Poe was found in a delirious state near Ryan's Tavern in Gunner's Hall located at 44 East Lombard Street, Baltimore. The exact situation is unknown (though legend persists he was in a gutter, in an alley, or otherwise in the street; he may very well have been sitting on a chair inside the Tavern). He may or may not have been drunk. He may or may not have been drugged. He may or may not have been wearing someone else's clothing. He may or may not have asked for Snodgrass by name, rather than naming any of his Baltimore relatives.

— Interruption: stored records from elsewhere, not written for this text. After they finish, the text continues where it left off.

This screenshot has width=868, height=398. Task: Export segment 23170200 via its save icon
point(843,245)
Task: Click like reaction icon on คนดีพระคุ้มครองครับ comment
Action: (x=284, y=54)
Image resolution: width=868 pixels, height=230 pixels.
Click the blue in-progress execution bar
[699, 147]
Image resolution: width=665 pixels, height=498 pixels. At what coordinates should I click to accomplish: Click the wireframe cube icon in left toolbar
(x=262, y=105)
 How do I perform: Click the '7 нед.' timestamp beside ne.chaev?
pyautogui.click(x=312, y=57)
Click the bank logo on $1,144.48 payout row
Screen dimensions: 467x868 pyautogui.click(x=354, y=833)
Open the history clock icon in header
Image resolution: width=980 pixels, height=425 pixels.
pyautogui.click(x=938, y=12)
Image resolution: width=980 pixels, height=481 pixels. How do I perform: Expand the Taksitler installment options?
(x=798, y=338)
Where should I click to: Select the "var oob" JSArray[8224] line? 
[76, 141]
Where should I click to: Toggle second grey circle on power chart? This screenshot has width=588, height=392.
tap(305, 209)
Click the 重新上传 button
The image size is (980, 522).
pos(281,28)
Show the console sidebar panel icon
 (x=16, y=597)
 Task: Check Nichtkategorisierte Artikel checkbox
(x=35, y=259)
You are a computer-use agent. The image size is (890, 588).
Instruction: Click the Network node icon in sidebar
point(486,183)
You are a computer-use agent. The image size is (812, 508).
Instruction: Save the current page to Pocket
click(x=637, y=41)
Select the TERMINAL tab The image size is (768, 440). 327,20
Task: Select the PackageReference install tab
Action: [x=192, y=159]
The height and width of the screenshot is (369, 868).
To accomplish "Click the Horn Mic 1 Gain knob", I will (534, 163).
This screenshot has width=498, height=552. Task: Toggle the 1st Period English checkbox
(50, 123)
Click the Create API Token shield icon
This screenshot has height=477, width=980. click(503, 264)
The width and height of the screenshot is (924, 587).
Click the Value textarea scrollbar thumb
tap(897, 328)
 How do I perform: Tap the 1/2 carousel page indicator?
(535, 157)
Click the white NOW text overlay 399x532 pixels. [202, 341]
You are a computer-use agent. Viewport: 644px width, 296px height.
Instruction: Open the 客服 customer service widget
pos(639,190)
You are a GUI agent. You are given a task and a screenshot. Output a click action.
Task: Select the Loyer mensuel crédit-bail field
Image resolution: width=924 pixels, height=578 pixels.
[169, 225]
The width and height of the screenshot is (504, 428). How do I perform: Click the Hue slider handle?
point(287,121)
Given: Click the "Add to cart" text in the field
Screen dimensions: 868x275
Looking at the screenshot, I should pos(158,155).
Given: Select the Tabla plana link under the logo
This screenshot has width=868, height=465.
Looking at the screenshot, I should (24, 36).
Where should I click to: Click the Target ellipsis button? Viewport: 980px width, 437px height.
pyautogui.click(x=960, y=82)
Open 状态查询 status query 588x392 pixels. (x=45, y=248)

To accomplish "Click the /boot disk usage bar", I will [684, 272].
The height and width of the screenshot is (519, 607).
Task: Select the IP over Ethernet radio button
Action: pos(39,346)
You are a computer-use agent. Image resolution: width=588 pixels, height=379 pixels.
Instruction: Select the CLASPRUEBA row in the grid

Snodgrass, a physician/editor, made it to Ryan's by the afternoon. He later recounted that he knew Poe immediately, despite an odd hat — "a cheap palm-leaf one, without a band, and soiled." Snodgrass also later claimed that Poe was a drunken wreck, and his fate was a lesson to all who were intemperate. Snodgrass was, of course, one of the most violently outspoken members of the temperance movement — readers may decide if he had any bias. Snodgrass apparently bumped into a "Mr. H——, a relative of Mr. Poe's by marriage" (identified as his uncle Henry Herring) and the two decided to put Poe in a carriage to the Washington College Hospital. Poe was received by Dr. John Joseph Moran, who later claimed that Poe wore a straw hat that day and that he "had not the slightest odor of liquor upon his breath or person."
The day Poe was found was election day in Maryland "for members of Congress and for members of the House of Delegates," according to one newspaper that morning. Ryan's, besides being a tavern, was also hosting the fourth ward polls, as eluded to in Walker's letter to Snodgrass. Scholar William Hand Browne observed: "At that time the polls were usually held at public houses, and the candidates saw that every voter had all the whiskey he wanted."
This coincidental date/location also lent credence to an early theory that Poe was a victim of "cooping" — that he was abducted by thugs hired by a political party or individual politician to force people's vote. Victims were chosen at random and force-fed alcohol or drugs to make them more cooperative. When not forced into polling booths, these people were held in "coops," tight cages which led to the occasional accidental death. Poe might have been forced into another person's clothing to disguise his identity (the thugs would not have known of his celebrity status). He was then kicked to the curb when they were done with him — or, so says this theory.
The six days that Poe went missing is a mystery, but even his reappearance is full of holes and questions. How credible was Dr. Snodgrass? How about Mr. Moran? Was Poe supposed to be in Baltimore rather than Philadelphia or New York? Where was he found? Who called for Snodgrass? Was it just a coincidence that this was Election Day?